**Source data**.
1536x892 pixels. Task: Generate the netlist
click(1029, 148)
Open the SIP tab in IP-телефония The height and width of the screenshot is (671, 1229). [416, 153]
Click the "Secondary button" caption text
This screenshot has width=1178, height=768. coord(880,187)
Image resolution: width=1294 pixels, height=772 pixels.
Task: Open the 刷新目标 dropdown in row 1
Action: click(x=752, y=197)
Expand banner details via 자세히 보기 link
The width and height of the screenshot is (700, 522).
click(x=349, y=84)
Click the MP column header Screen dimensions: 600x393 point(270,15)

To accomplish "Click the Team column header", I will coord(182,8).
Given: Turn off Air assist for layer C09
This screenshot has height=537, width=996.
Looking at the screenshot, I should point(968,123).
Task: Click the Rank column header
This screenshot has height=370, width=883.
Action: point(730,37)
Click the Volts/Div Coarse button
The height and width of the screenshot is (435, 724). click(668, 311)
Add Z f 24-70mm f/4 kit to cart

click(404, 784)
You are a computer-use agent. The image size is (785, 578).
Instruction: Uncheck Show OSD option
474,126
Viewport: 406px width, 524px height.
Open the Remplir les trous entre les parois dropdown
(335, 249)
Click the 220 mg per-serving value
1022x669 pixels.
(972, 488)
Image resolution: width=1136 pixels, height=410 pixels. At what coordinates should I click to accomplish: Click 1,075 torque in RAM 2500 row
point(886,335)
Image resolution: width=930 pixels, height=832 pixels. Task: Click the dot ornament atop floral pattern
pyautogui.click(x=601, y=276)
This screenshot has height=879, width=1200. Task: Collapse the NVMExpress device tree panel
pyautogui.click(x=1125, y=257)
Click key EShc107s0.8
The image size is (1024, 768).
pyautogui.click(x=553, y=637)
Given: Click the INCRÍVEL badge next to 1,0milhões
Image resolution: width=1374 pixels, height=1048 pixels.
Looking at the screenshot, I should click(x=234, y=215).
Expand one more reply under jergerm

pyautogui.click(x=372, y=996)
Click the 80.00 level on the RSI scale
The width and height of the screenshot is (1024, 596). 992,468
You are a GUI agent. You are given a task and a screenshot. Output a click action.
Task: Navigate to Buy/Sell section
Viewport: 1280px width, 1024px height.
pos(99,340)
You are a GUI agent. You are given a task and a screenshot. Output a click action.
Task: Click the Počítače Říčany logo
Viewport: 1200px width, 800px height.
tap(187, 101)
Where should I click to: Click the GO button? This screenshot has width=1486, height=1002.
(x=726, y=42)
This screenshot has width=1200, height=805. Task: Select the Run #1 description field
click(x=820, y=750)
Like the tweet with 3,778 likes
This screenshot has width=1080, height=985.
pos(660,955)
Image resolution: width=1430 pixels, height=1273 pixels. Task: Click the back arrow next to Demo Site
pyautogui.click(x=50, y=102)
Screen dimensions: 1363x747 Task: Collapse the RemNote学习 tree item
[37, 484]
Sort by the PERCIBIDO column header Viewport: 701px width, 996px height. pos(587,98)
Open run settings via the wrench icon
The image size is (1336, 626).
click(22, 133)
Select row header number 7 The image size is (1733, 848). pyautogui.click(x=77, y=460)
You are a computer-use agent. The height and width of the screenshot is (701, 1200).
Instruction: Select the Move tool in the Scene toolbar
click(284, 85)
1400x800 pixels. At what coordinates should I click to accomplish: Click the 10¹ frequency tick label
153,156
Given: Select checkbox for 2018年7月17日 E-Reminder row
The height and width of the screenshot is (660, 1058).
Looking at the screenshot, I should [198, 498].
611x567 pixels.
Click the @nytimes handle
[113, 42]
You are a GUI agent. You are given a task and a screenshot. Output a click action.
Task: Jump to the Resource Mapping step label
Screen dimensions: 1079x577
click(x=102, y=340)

**Task statement**. Restate each entry above word for word.

**Expected output**.
1536x892 pixels. Task: Generate the netlist
click(1029, 148)
Open the SIP tab in IP-телефония The height and width of the screenshot is (671, 1229). [416, 153]
Click the "Secondary button" caption text
This screenshot has width=1178, height=768. coord(880,187)
Image resolution: width=1294 pixels, height=772 pixels.
Task: Open the 刷新目标 dropdown in row 1
Action: click(x=752, y=197)
Expand banner details via 자세히 보기 link
The width and height of the screenshot is (700, 522).
click(x=349, y=84)
Click the MP column header Screen dimensions: 600x393 point(270,15)

To accomplish "Click the Team column header", I will coord(182,8).
Given: Turn off Air assist for layer C09
This screenshot has height=537, width=996.
Looking at the screenshot, I should point(968,123).
Task: Click the Rank column header
This screenshot has height=370, width=883.
Action: point(730,37)
Click the Volts/Div Coarse button
The height and width of the screenshot is (435, 724). click(668, 311)
Add Z f 24-70mm f/4 kit to cart

click(404, 784)
You are a computer-use agent. The image size is (785, 578).
Instruction: Uncheck Show OSD option
474,126
Viewport: 406px width, 524px height.
Open the Remplir les trous entre les parois dropdown
(335, 249)
Click the 220 mg per-serving value
1022x669 pixels.
(972, 488)
Image resolution: width=1136 pixels, height=410 pixels. At what coordinates should I click to accomplish: Click 1,075 torque in RAM 2500 row
point(886,335)
Image resolution: width=930 pixels, height=832 pixels. Task: Click the dot ornament atop floral pattern
pyautogui.click(x=601, y=276)
This screenshot has height=879, width=1200. Task: Collapse the NVMExpress device tree panel
pyautogui.click(x=1125, y=257)
Click key EShc107s0.8
The image size is (1024, 768).
pyautogui.click(x=553, y=637)
Given: Click the INCRÍVEL badge next to 1,0milhões
Image resolution: width=1374 pixels, height=1048 pixels.
Looking at the screenshot, I should click(x=234, y=215).
Expand one more reply under jergerm

pyautogui.click(x=372, y=996)
Click the 80.00 level on the RSI scale
The width and height of the screenshot is (1024, 596). 992,468
You are a GUI agent. You are given a task and a screenshot. Output a click action.
Task: Navigate to Buy/Sell section
Viewport: 1280px width, 1024px height.
pos(99,340)
You are a GUI agent. You are given a task and a screenshot. Output a click action.
Task: Click the Počítače Říčany logo
Viewport: 1200px width, 800px height.
tap(187, 101)
Where should I click to: Click the GO button? This screenshot has width=1486, height=1002.
(x=726, y=42)
This screenshot has width=1200, height=805. Task: Select the Run #1 description field
click(x=820, y=750)
Like the tweet with 3,778 likes
This screenshot has width=1080, height=985.
pos(660,955)
Image resolution: width=1430 pixels, height=1273 pixels. Task: Click the back arrow next to Demo Site
pyautogui.click(x=50, y=102)
Screen dimensions: 1363x747 Task: Collapse the RemNote学习 tree item
[37, 484]
Sort by the PERCIBIDO column header Viewport: 701px width, 996px height. pos(587,98)
Open run settings via the wrench icon
The image size is (1336, 626).
click(22, 133)
Select row header number 7 The image size is (1733, 848). pyautogui.click(x=77, y=460)
You are a computer-use agent. The height and width of the screenshot is (701, 1200).
Instruction: Select the Move tool in the Scene toolbar
click(284, 85)
1400x800 pixels. At what coordinates should I click to accomplish: Click the 10¹ frequency tick label
153,156
Given: Select checkbox for 2018年7月17日 E-Reminder row
The height and width of the screenshot is (660, 1058).
Looking at the screenshot, I should [198, 498].
611x567 pixels.
Click the @nytimes handle
[113, 42]
You are a GUI agent. You are given a task and a screenshot. Output a click action.
Task: Jump to the Resource Mapping step label
Screen dimensions: 1079x577
click(x=102, y=340)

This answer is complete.